• EXERCISE
Restate exactly the lines from the top of the listing below to the line containing "You are a computer-use agent. Image"; the remaining lines are not wanted.

• DATA RECORDS
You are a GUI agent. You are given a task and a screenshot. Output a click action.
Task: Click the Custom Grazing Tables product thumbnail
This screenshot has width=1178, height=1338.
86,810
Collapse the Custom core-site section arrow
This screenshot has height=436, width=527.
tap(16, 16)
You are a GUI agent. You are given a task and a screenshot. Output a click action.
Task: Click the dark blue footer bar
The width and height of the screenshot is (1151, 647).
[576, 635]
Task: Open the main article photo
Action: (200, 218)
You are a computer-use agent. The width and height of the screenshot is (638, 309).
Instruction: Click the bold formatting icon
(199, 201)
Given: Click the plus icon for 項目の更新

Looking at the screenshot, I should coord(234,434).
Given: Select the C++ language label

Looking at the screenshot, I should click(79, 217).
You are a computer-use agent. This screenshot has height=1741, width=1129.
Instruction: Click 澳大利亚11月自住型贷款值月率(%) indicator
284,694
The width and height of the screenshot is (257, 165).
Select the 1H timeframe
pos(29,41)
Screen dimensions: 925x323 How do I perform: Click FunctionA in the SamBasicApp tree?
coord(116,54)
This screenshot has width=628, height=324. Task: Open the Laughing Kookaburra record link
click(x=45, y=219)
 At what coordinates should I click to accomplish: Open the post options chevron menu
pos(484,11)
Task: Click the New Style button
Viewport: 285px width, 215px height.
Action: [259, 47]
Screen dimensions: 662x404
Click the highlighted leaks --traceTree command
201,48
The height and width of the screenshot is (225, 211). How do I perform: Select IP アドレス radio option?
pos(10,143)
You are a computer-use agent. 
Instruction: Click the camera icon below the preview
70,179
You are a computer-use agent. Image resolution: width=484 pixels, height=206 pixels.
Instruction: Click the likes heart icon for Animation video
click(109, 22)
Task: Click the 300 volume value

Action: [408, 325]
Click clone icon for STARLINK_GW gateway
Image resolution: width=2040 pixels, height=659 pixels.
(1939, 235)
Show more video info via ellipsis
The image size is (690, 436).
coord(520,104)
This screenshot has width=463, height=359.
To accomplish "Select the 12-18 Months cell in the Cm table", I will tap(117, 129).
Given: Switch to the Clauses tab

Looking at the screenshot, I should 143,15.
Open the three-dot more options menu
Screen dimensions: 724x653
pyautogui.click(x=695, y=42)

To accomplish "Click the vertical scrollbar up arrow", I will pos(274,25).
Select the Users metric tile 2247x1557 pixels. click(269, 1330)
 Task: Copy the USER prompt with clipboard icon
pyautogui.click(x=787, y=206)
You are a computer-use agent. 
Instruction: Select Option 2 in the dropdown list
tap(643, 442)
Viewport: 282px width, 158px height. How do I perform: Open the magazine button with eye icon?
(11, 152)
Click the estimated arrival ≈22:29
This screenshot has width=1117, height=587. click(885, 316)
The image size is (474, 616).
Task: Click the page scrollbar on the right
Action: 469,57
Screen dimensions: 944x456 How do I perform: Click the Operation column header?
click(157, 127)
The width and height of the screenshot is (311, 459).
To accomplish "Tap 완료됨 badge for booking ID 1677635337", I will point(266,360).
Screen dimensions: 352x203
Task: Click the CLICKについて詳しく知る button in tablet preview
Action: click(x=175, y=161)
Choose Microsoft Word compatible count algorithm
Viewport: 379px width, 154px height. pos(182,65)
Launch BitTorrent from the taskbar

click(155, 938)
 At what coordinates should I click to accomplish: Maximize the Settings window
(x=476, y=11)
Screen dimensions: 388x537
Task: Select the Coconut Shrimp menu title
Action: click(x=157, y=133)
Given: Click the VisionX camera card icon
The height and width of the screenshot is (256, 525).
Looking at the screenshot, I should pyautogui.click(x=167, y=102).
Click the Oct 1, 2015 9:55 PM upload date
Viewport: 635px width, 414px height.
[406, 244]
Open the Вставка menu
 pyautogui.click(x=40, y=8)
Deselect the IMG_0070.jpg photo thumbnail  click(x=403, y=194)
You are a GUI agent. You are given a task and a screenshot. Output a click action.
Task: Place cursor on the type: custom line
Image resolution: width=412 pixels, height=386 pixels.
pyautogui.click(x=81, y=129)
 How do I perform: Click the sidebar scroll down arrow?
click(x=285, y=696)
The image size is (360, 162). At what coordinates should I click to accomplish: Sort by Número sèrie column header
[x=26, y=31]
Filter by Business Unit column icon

• OUTPUT BELOW
You are a GUI agent. You are given a task and a screenshot. Output a click action.
Task: Click the Custom Grazing Tables product thumbnail
This screenshot has width=1178, height=1338.
86,810
Collapse the Custom core-site section arrow
This screenshot has height=436, width=527.
tap(16, 16)
You are a GUI agent. You are given a task and a screenshot. Output a click action.
Task: Click the dark blue footer bar
The width and height of the screenshot is (1151, 647).
[576, 635]
Task: Open the main article photo
Action: (200, 218)
You are a computer-use agent. The width and height of the screenshot is (638, 309).
Instruction: Click the bold formatting icon
(199, 201)
Given: Click the plus icon for 項目の更新

Looking at the screenshot, I should coord(234,434).
Given: Select the C++ language label

Looking at the screenshot, I should click(79, 217).
You are a computer-use agent. This screenshot has height=1741, width=1129.
Instruction: Click 澳大利亚11月自住型贷款值月率(%) indicator
284,694
The width and height of the screenshot is (257, 165).
Select the 1H timeframe
pos(29,41)
Screen dimensions: 925x323 How do I perform: Click FunctionA in the SamBasicApp tree?
coord(116,54)
This screenshot has width=628, height=324. Task: Open the Laughing Kookaburra record link
click(x=45, y=219)
 At what coordinates should I click to accomplish: Open the post options chevron menu
pos(484,11)
Task: Click the New Style button
Viewport: 285px width, 215px height.
Action: [259, 47]
Screen dimensions: 662x404
Click the highlighted leaks --traceTree command
201,48
The height and width of the screenshot is (225, 211). How do I perform: Select IP アドレス radio option?
pos(10,143)
You are a computer-use agent. 
Instruction: Click the camera icon below the preview
70,179
You are a computer-use agent. Image resolution: width=484 pixels, height=206 pixels.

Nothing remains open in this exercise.